| Task directions |
Word for word, repeat the data; no picture should appear in the result.
· · ·
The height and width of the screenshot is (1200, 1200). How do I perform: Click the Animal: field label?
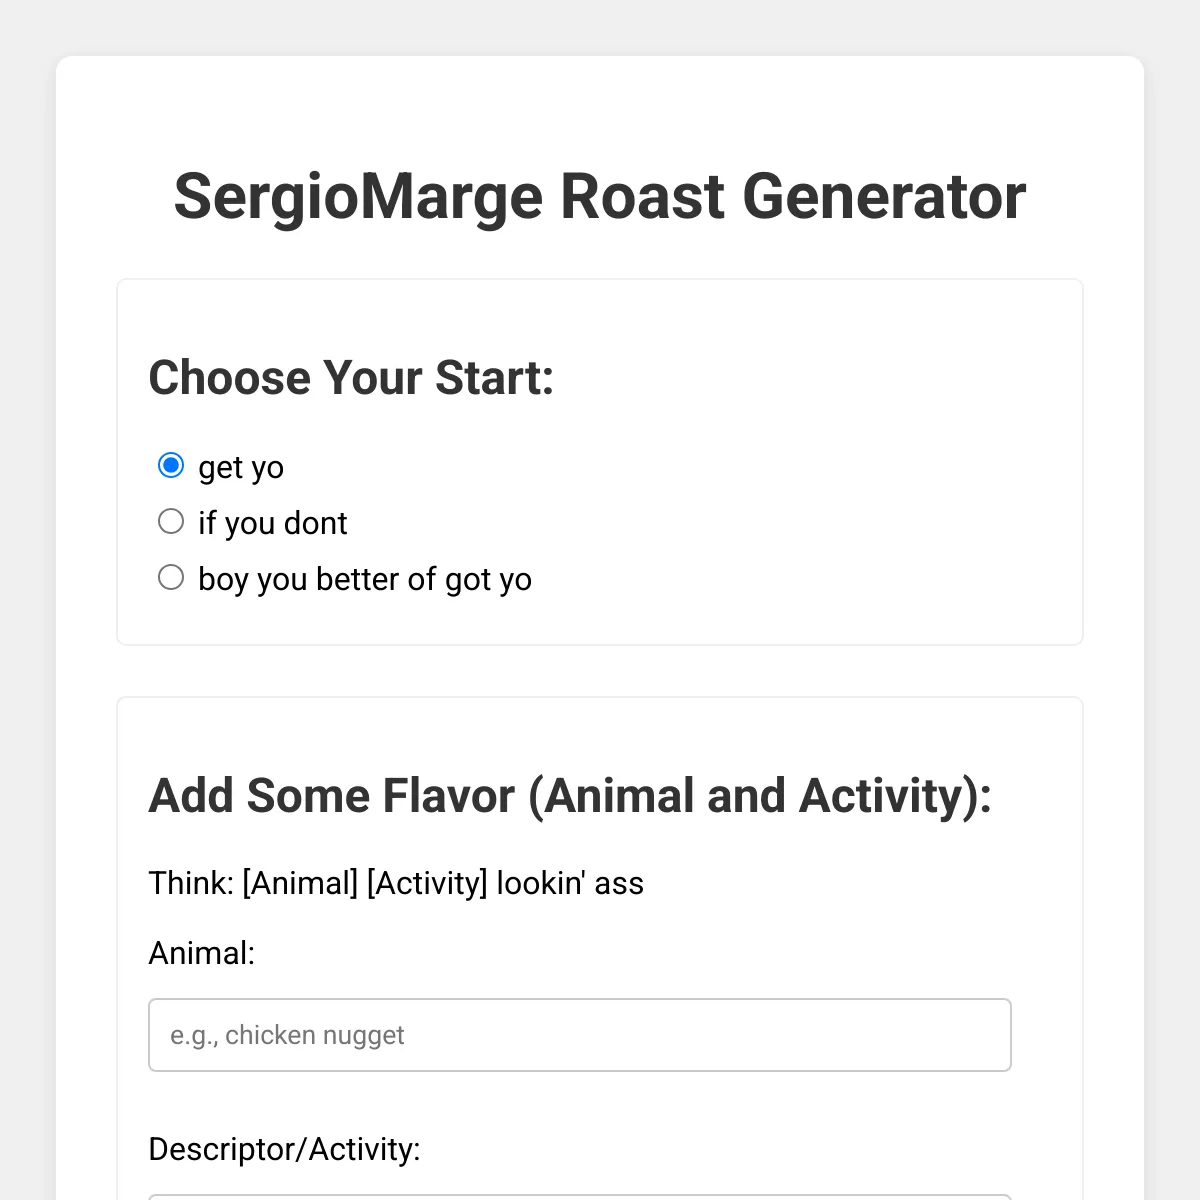tap(201, 953)
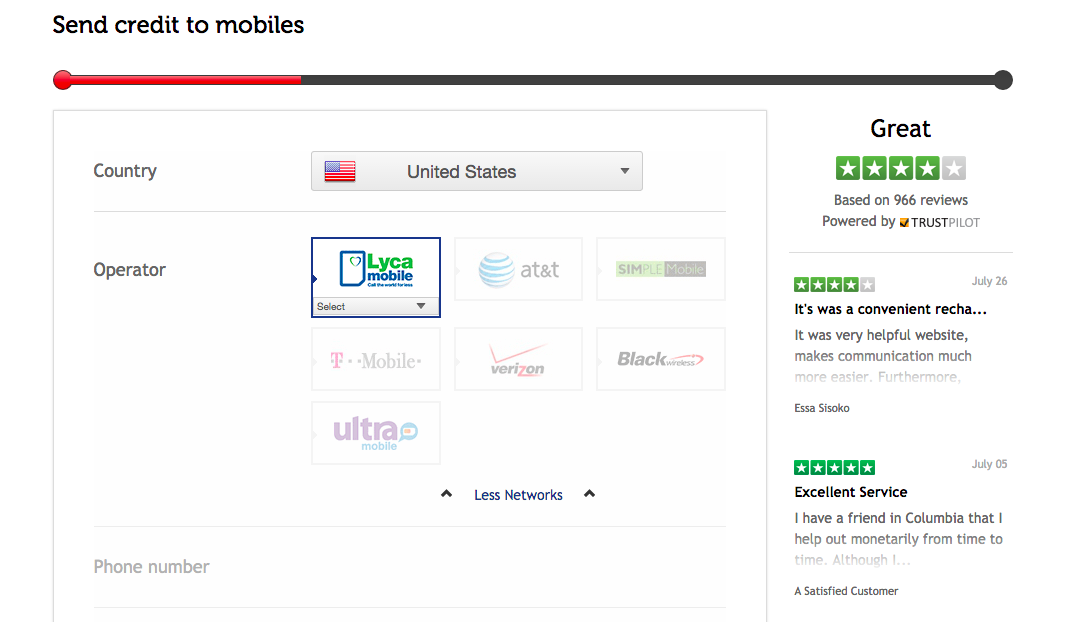1090x622 pixels.
Task: Choose the AT&T operator tile
Action: [518, 269]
· · ·
| Exercise solution |
The height and width of the screenshot is (1200, 1200). How do I perform: Click the Animal: field label?
tap(201, 953)
1090x622 pixels.
Task: Choose the AT&T operator tile
Action: [518, 269]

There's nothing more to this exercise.